Угрозы исходят от самого человека
На крыше Казахского научно-исследовательского института животноводства и кормопроизводства ученые расположили экспериментальную базу – это небольшая пасека, на которой не производится мед. В каждом гнезде есть как материнская, так и отцовские линии. При этом матки получены не естественным, а искусственным путем - их выращивают в Институте при помощи инструментального осеменения.
«У отцовской линии, у определенного трутня, берется сперма, и матка осеменяется. Эта матка на генетическом уровне несет информацию. Матки нумеруются, у них есть родословная и мы точно знаем, откуда она произошла. Все эти данные заносятся в программу. Отдел пчеловодства в Институте разработал программу, которая позволяет накапливать данные по пчелиным семьям и через QR-кодирование вносить информацию. За каждым QR-кодом стоит отдельная пчелиная семья», – рассказывает Олег Крупский, начальник отдела пчеловодства Института животноводства и кормопроизводства.
Для экспериментов завозили пчел из Украины, Грузии и России, позднее ученые решили сфокусироваться на казахстанских популяциях. На пасеке также проводят эксперименты, связанные с болезнями пчел и отрабатывают дистанционную форму контроля за жизнью семей. Пчелы здесь кормятся сами.

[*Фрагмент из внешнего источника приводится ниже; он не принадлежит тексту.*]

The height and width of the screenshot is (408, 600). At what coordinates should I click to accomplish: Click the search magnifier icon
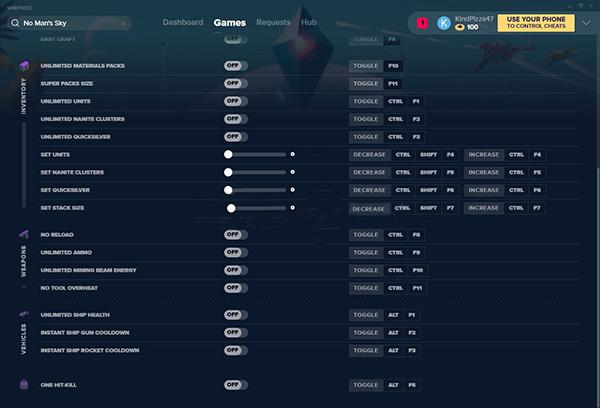coord(15,23)
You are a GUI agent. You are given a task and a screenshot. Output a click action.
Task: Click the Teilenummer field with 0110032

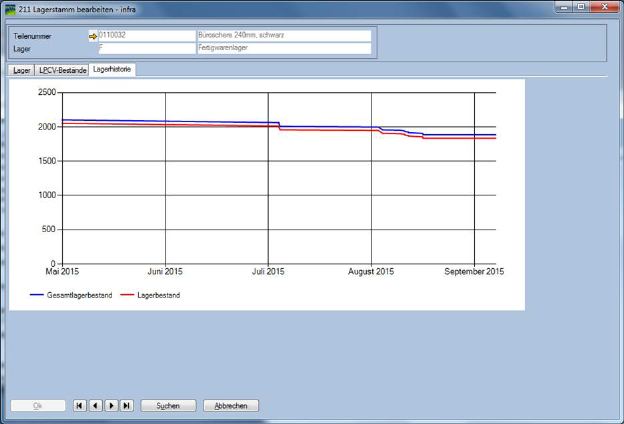[x=146, y=35]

В исследованиях ученые используют метод геномной оценки, при помощи которого можно определять хозяйственно-полезные признаки пчелы, породу и родословную.
«Чтобы с одной матки получить полноценную семью, иногда уходят годы. А вдруг я ошибся с выбором породы или матки? И через 2-3 года результата не будет. Сейчас мы укорачиваем время за счет того, что пытаемся дать геномную оценку до того, как человек начинает заниматься получением семьи», – говорит Крупский.
До того, как в институте научились использовать метод геномной оценки, породу пчел сотрудники получали при помощи морфометрического анализа из пчелиных крыльев.
«Сейчас мы можем проводить анализы и узнавать, какая порода как себя показывает. Отрасль пчеловодства субсидируется, и мы пчеловодов просим представить свои образцы, чтобы понимать, что у них за порода, районирована ли она, насколько она продуктивна. Это обоюдная работа. Не наука ради науки, а наука для пчел», – объясняет ученый.
До 1995 года изучением пчел занималась Казахская опытная станция пчеловодства, после ее закрытия и до 2020 года в стране не было единой координирующей исследования структуры, пока в Институте не открылся отдел пчеловодства.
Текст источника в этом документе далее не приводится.